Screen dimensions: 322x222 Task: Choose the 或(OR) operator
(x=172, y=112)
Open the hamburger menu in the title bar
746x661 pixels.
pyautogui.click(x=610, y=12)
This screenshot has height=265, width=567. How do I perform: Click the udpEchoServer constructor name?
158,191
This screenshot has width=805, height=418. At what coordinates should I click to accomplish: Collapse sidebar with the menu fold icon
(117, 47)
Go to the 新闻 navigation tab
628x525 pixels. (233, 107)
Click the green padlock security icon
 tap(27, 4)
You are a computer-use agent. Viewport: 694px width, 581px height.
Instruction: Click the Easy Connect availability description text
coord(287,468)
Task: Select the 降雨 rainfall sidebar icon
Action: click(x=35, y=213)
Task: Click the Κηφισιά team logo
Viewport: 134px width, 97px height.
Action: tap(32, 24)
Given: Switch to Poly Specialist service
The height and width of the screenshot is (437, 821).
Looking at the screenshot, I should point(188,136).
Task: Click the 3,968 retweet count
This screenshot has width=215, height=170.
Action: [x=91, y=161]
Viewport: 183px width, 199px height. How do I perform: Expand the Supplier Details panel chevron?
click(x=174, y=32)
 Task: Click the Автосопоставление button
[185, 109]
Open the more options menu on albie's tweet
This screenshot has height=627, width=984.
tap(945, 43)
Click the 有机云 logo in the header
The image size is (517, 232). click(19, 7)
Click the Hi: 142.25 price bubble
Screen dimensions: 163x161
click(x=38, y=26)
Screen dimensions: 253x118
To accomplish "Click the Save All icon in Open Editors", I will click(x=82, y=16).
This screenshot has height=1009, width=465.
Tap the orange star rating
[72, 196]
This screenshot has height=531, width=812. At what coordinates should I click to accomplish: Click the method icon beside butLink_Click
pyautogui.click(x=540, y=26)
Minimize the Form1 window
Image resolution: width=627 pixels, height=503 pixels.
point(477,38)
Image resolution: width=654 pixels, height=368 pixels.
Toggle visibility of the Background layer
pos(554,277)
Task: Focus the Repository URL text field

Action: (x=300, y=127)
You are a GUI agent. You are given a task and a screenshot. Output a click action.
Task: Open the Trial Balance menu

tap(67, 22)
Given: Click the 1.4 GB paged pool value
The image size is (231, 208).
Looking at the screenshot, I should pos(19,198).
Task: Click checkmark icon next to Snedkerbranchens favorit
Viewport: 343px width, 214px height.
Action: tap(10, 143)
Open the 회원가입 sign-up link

+-------+

**ABOUT THIS TASK**
The answer consists of the lines above that include the word "agent", each copied exactly.

**PROBLEM SOLUTION**
You are a computer-use agent. Viewport: 694px width, 581px height.
You are a GUI agent. You are given a task and a screenshot. Output a click action.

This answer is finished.